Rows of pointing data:
|---|

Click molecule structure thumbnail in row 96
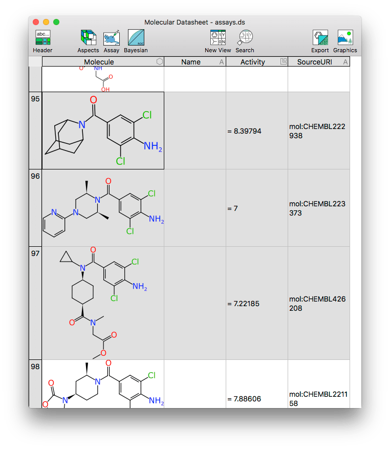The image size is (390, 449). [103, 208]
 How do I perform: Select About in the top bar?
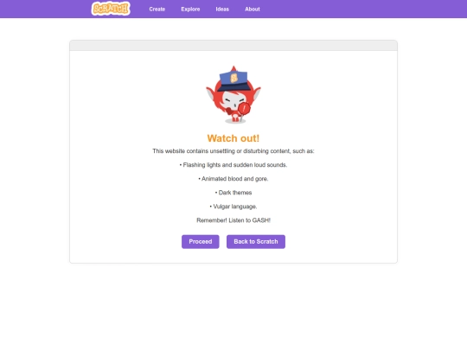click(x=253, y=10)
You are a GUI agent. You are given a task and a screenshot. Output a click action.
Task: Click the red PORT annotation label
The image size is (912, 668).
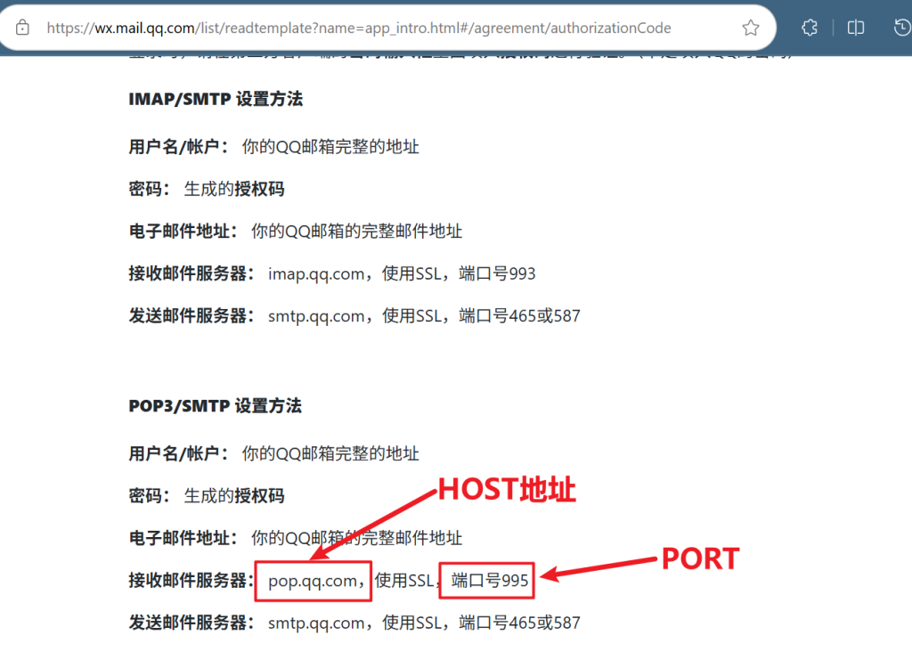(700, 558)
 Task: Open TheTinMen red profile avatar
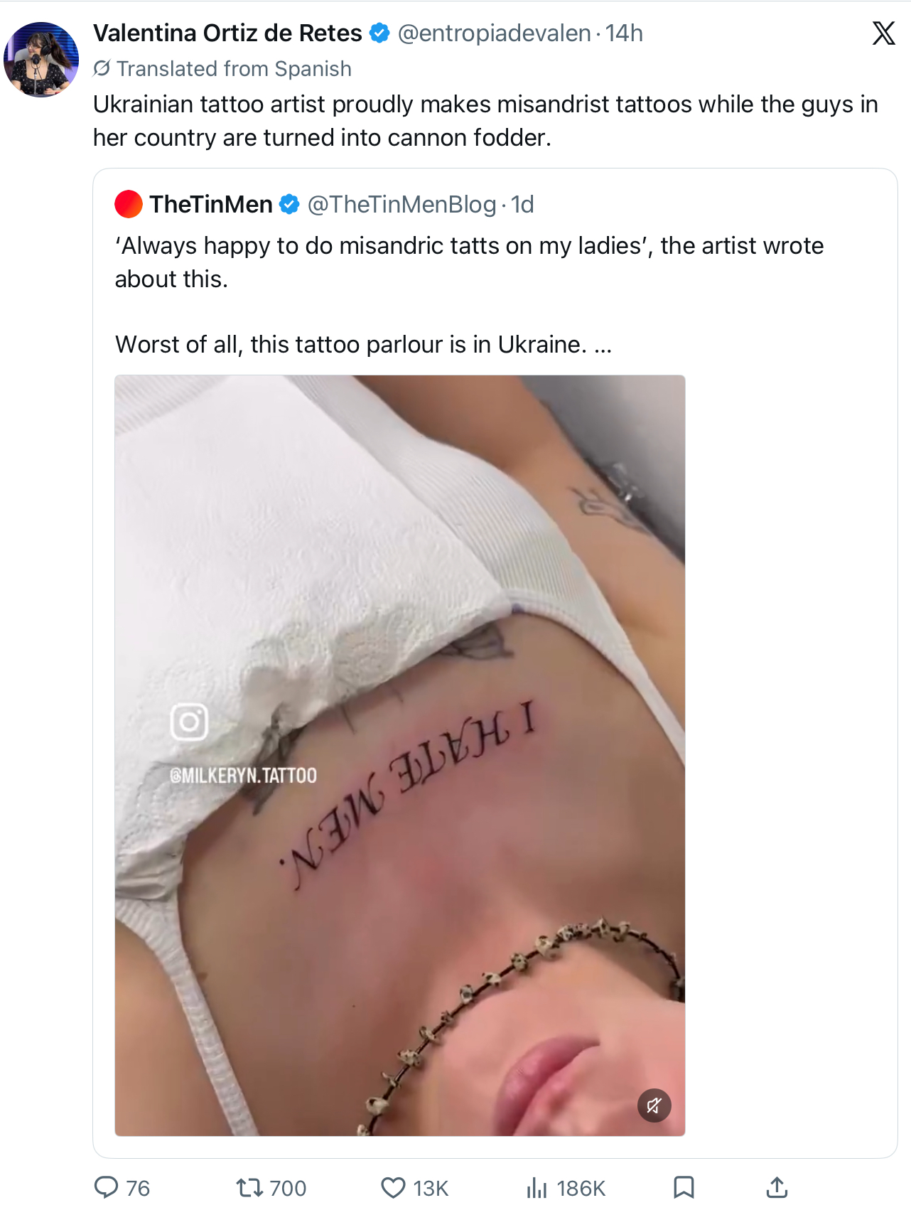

|---|

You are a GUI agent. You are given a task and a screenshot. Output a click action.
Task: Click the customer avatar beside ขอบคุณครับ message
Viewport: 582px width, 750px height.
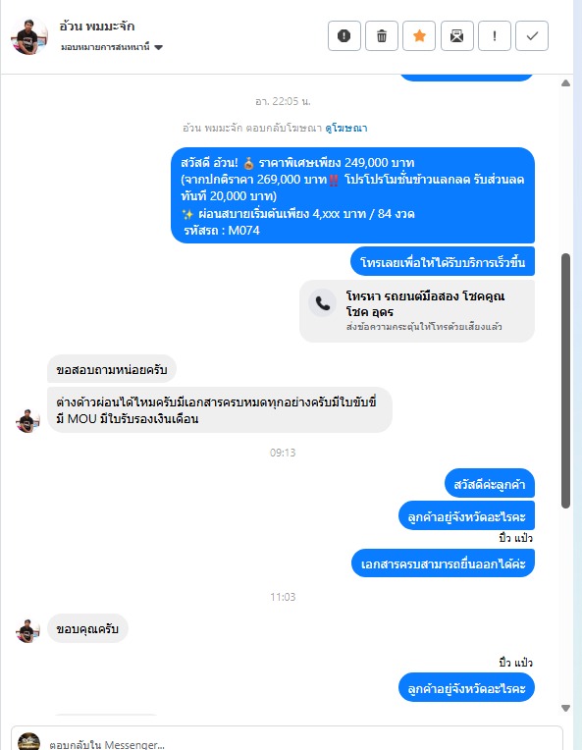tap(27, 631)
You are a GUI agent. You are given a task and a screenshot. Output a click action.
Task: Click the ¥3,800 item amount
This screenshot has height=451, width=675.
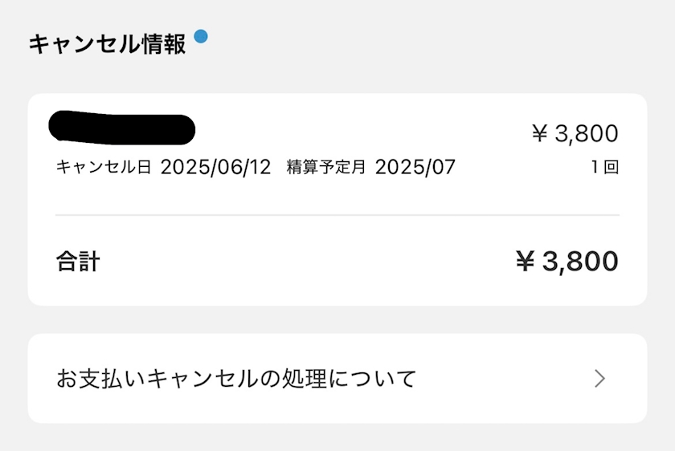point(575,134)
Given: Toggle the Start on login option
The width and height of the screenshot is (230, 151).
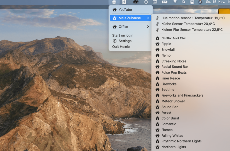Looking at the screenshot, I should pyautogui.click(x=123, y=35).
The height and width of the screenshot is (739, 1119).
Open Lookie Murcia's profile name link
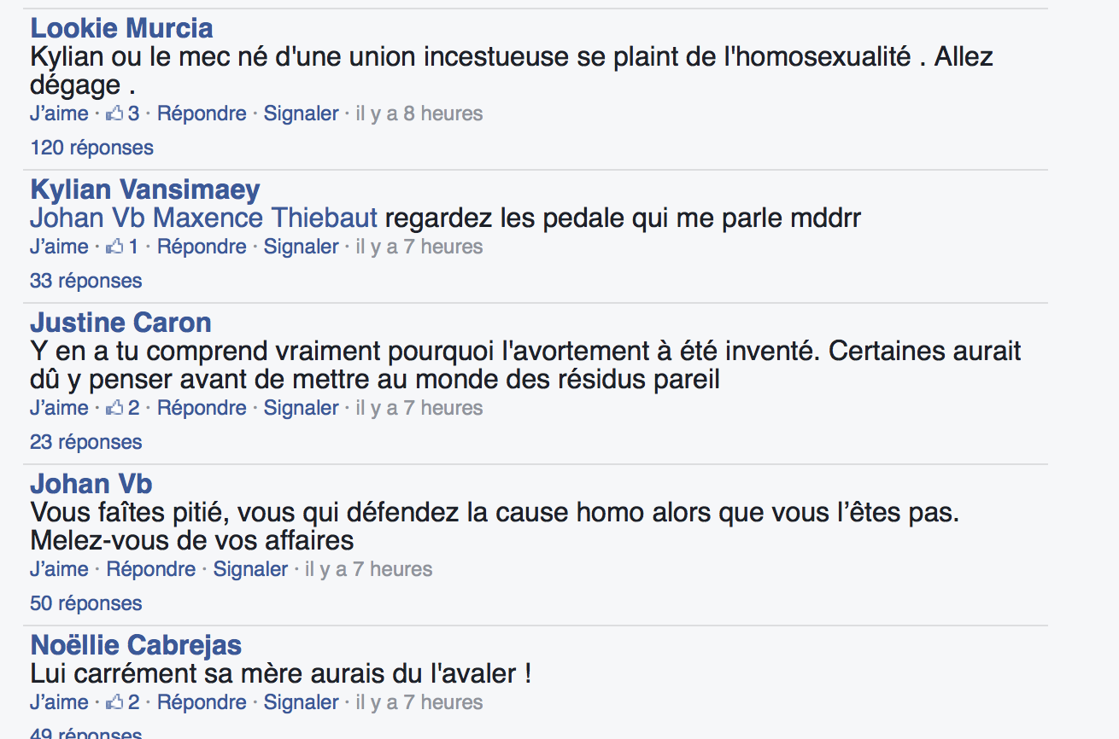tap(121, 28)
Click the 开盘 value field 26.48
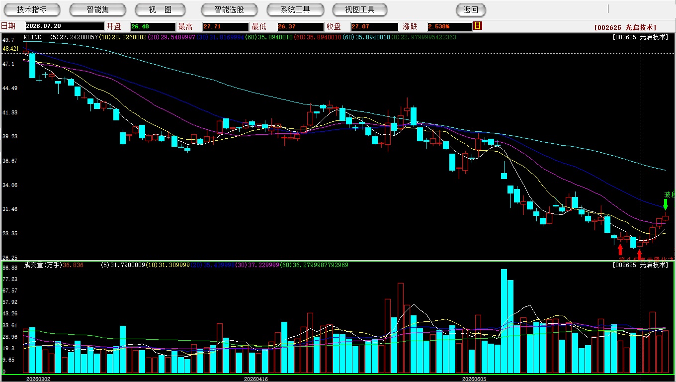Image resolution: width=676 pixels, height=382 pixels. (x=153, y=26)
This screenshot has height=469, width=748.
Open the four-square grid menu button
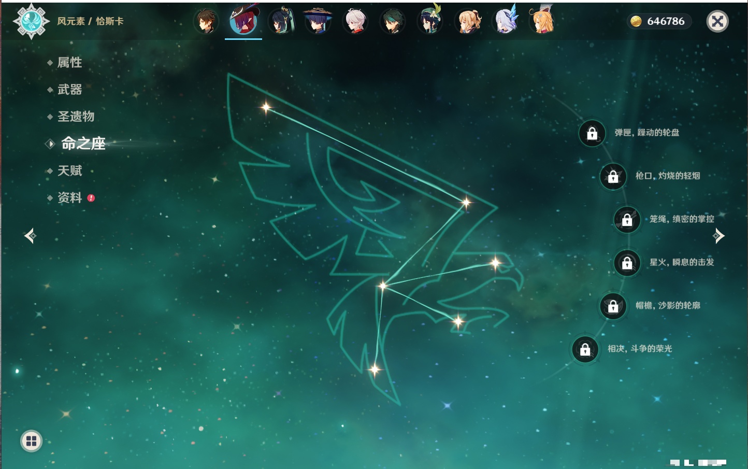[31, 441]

|---|

> [Task to carry out]: Count the lines in the rows above that contain the string "This". Give only the number.

> [Final answer]: 2